Becky Batagol: And Renata, your practice as a lawyer covers CLC work. You also work in our professional practice program here, supervising law students learning to do legal practice, and also you're a barrister. Have you ever been asked by a client to do something that contradicts your feminist values, and what do you do in that circumstance?
Renata Alexander: It's interesting, as a barrister I usually don't get those sort of cases, because I think people know that I don't. But I also have the principle of first cab off the rang. I haven't really had clients that have been challenging to my values. I may have acted in maybe half a [00:18:00] dozen cases for abusive men.

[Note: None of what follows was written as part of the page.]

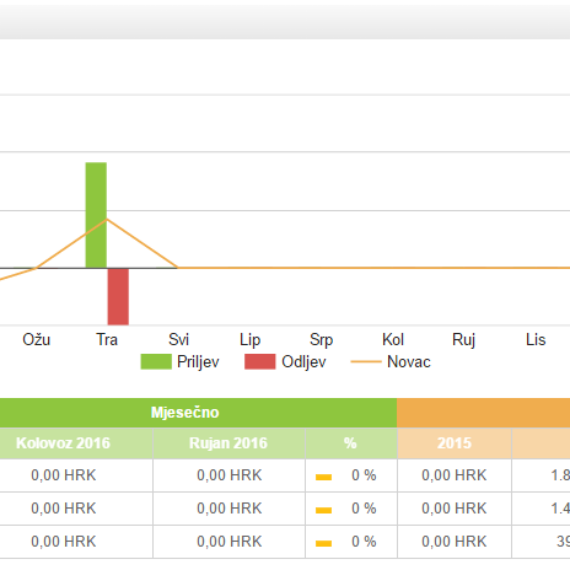Toggle the Novac line legend entry
Image resolution: width=570 pixels, height=570 pixels.
[x=391, y=362]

And that's okay too, because They're entitled to some legal advice and they're entitled to representation. Don't cut people off immediately by saying no, you don't sit comfortably with my principles. Obviously there are cases that I wouldn't do if they were a real affront to, to what I believe in, but I haven't had that situation.
What about in
Becky Batagol: your community legal
Renata Alexander: centre practice, has that happened? It has happened, and one notable thing happened. A woman came in for some legal advice. I was the only lawyer, it was during the day actually, when I was a day time volunteer. And she came in and she said, I need some legal advice. I said, that's fine.
And she said, I don't want to speak to you. any Jewish people. I don't want to speak to a woman. And because she was Polish, she said, I don't want to speak to anyone who has any connection to the Polish [00:19:00] community. And I speak Polish. I'm not a member of the Polish community, but I do speak Polish. And I got up and I did a tap dance.
I swear this is true. And I said, this is your lucky day. All three of those things. And she reported me to the management, but that was about it. That was in the, it was in the legal service. That's really the only time I've had that kind of confrontation. Yeah. Wow.
Becky Batagol: Not as much as I would have thought, as No, I haven't,
Renata Alexander: no, I haven't.
And even in court, whether by clients or, Look, there are clients who might say things I don't agree with, and I will tell them I may not agree, but I still have to focus on what their case is about. And certainly through legal service, the same. I don't just comply and say, yes, you're right.
I'll tell them what my view is and say, look, I don't agree with that. But we still have to see what, try to work out an [00:20:00] outcome.
Becky Batagol: Thank you Renata, I've learnt so much more. I've been a colleague of yours for the last 10 years or so and I've learnt so much more in the last 15 minutes than I have in the last 10 years about some of that.
Thank you very much, really enjoyed that. Thank
Tamara Wilkinson: you for having me. And thank you all for listening to The Scarlet Letter.